Mubadalah.id – Perempuan penyandang disabilitas di budaya masyarakat kita yang patriarki selalu menjadi kelompok yang mendapat ketidakadilan. Farida (9 tahun), tetangga saya, terpaksa menghentikan sekolahnya di usia yang masih sangat muda. Hanya karena Ia tidak mampu mengerjakan tugas-tugas dan soal ujian. Sehari-hari Ia bermain dengan kerabatnya yang masih duduk di bangku sekolah dini. Karena teman-teman sebayanya tidak mampu berinteraksi dengannya.
Ketika saya mendengar kisah Farida — seorang perempuan penyandang disabilitas yang masih berusia anak-anak dan mengalami diskriminasi — pikiran saya terus terusik. Entah karena empati atau rasa iba, saya sempat berpikir bahwa Farida memerlukan belas kasih.
Bahkan, saya berencana belajar bahasa isyarat agar bisa memberikan kembali akses pendidikan untuknya. Singkatnya, saat itu saya masih memandang bahwa penyandang disabilitas adalah pihak yang memerlukan bantuan khusus.
Selama Ini Pandangan Saya Salah Soal Mereka
Saya mendapat kesempatan berharga untuk menjadi peserta Konferensi Nasional KUPI 2025 dan Workshop Kepenulisan dan Media Sosial Mubadalah yang sudah lama saya dambakan.
Dalam workshop tersebut, aaya mendapat pandangan baru terhadap “disabilitas”. Pada awalnya, saya memandang mereka sebagai pihak yang memerlukan belas kasih dan bantuan. Pandangan itu tampak wajar, tetapi kemudian saya menyadari bahwa cara pikir seperti ini sebenarnya bias.
Ia mencerminkan bentuk ableisme, yaitu cara pandang yang menilai penyandang disabilitas sebagai pihak yang harus “diperbaiki” atau “dinilai” dari keterbatasan yang mereka miliki. Pandangan semacam ini justru mengabaikan kemanusiaan dan potensi mereka sebagai individu yang setara.
Saya mendapat pandangan baru ini di hari pertama mengikuti Workshop Penulisan Media Sosial bertemakan “Perspektif Keulamaan dalam Penguatan Hak-Hak Disabilitas di Indonesia”. Salah satu rangkaian dari Konferensi Nasional KUPI 2025. Kegiatan ini merupakan kolaborasi antara Kongres Ulama Perempuan Indonesia (KUPI), Yayasan Fahmina, UIN Siber Syekh Nurjati Cirebon, dan Mubadalah.

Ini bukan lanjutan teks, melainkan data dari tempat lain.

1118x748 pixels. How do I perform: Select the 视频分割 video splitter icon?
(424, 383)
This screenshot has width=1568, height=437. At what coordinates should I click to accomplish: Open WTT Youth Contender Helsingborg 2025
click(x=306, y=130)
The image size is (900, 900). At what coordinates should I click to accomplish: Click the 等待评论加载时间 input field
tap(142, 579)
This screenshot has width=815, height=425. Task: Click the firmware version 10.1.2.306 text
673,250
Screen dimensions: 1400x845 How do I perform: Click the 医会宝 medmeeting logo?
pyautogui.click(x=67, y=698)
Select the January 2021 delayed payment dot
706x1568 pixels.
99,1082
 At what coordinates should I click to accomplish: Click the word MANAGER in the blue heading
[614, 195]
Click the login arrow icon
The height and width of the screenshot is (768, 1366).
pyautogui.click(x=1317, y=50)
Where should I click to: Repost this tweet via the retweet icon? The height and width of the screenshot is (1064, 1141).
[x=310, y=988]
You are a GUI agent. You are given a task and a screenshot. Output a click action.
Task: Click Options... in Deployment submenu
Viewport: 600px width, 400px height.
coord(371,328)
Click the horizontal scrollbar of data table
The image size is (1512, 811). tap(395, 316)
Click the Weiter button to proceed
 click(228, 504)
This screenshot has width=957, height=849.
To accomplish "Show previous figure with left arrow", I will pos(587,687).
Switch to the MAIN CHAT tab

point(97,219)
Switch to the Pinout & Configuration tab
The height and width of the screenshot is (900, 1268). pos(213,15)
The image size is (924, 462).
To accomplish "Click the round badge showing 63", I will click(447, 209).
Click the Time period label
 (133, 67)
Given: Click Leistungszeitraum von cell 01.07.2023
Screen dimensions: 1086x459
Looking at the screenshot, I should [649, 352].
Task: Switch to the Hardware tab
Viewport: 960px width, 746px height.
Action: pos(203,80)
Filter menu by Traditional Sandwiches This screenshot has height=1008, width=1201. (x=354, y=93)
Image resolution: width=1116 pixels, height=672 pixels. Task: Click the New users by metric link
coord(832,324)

Di hari pertama ini juga saya sempat termangu ketika baru mengetahui bahwa pada dasarnya difabel itu manusia ciptaan Allah SAW sama seperti manusia yang lain. Karena sebelumnya Saya masih mendefiniskan disabilitas itu merupakan orang yang memiliki keterbatasan fisik (cacat).
Kursi Roda Bukan Sekedar Alat Bantu
“Yang harus kamu ketahui, kursi roda itu adalah akomodasi yang layak dan menyatu dengan tubuh teman-teman difabel. Maka sebaiknya meminta ijin terlebih dahulu kepada teman-teman difabel ketika akan menyentuhnya.”, ungkap Nyai Fatimah Asri Mutmainnah atau biasa disapa Teh Aci, Anggota Komisi Nasional Disabilitas (KND).
Selama ini, saya mengira alat bantu teman-teman difabel—untuk mobilitas, penglihatan, atau pendengaran—hanya benda terpisah dari tubuh mereka. Saya berpikir alat-alat itu berdiri sendiri dan tidak menyatu dengan pemiliknya. Jika pandangan ini dibiarkan, mereka seolah tidak memiliki kendali penuh atas alat bantu tersebut.
Termasuk prostetis, alat yang menyerupai bagian tubuh yang hilang karena penyakit, trauma, atau kondisi bawaan lahir.
Penjelasan Teh Aci membuat saya memahami bahwa alat bantu bukan sekadar benda penunjang. Ia adalah bagian dari identitas dan kemandirian seseorang. Kursi roda, tongkat, alat bantu dengar, atau prostetis membantu mereka bergerak, beraktivitas, sekaligus menegaskan ruang otonomi untuk berinteraksi dengan dunia.
Saya pun tersadar, cara pandang yang menganggap alat bantu sebagai benda “asing” justru memperlebar jarak sosial antara difabel dan non-difabel. Padahal, menghormati alat bantu berarti menghormati tubuh dan martabat pemiliknya. Dari sini, saya belajar bahwa inklusivitas tidak berhenti pada empati, tetapi juga pada pengakuan terhadap kedaulatan tubuh dan pengalaman hidup penyandang disabilitas.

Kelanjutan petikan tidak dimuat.